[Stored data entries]

——————————

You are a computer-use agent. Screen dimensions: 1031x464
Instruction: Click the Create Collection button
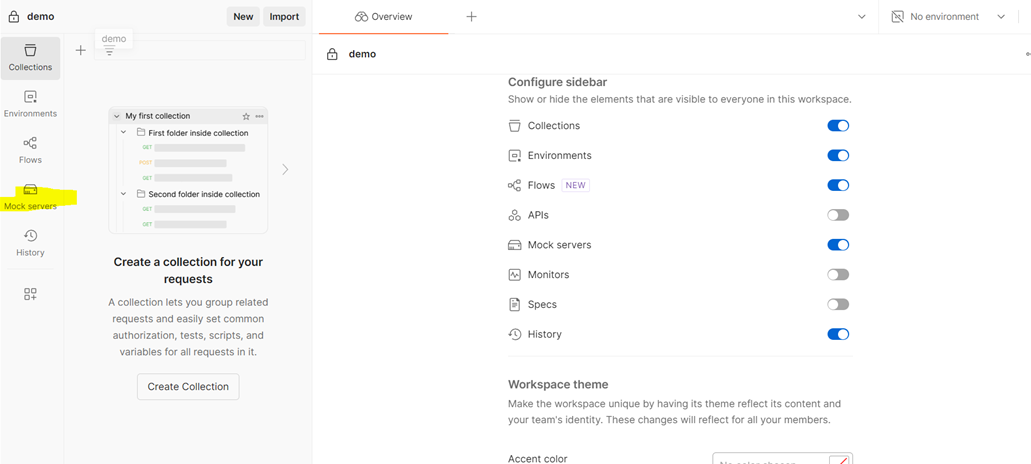click(x=188, y=387)
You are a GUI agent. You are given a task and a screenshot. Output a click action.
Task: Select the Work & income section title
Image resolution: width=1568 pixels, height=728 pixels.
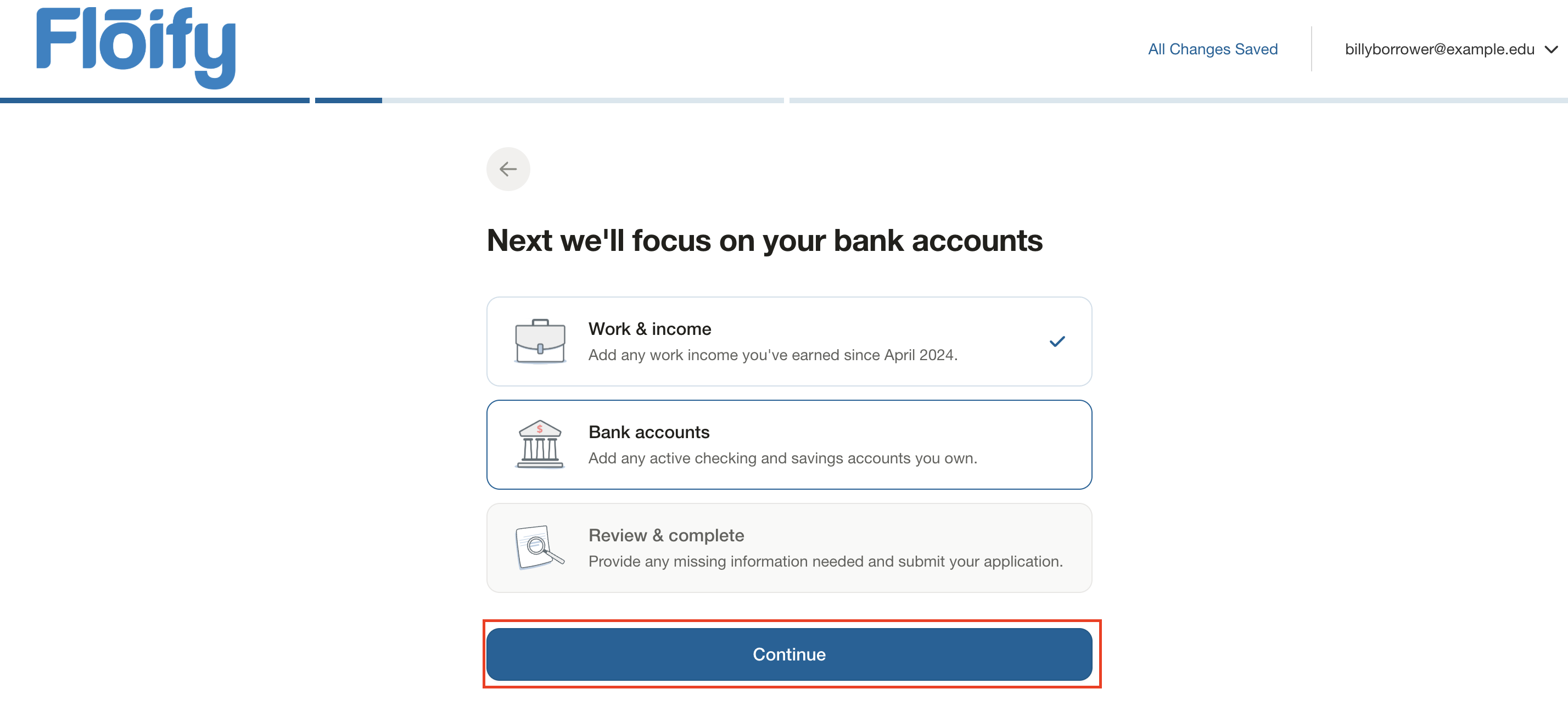click(649, 329)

——————————

Your reply should give again exactly the lines from the one with "Instruction: Click the" through the last line of the data, with both ends included and pictures left out.

Answer:
Instruction: Click the Create Collection button
click(x=188, y=387)
You are a GUI agent. You are given a task and a screenshot. Output a click action.
Task: Select the Work & income section title
Image resolution: width=1568 pixels, height=728 pixels.
click(649, 329)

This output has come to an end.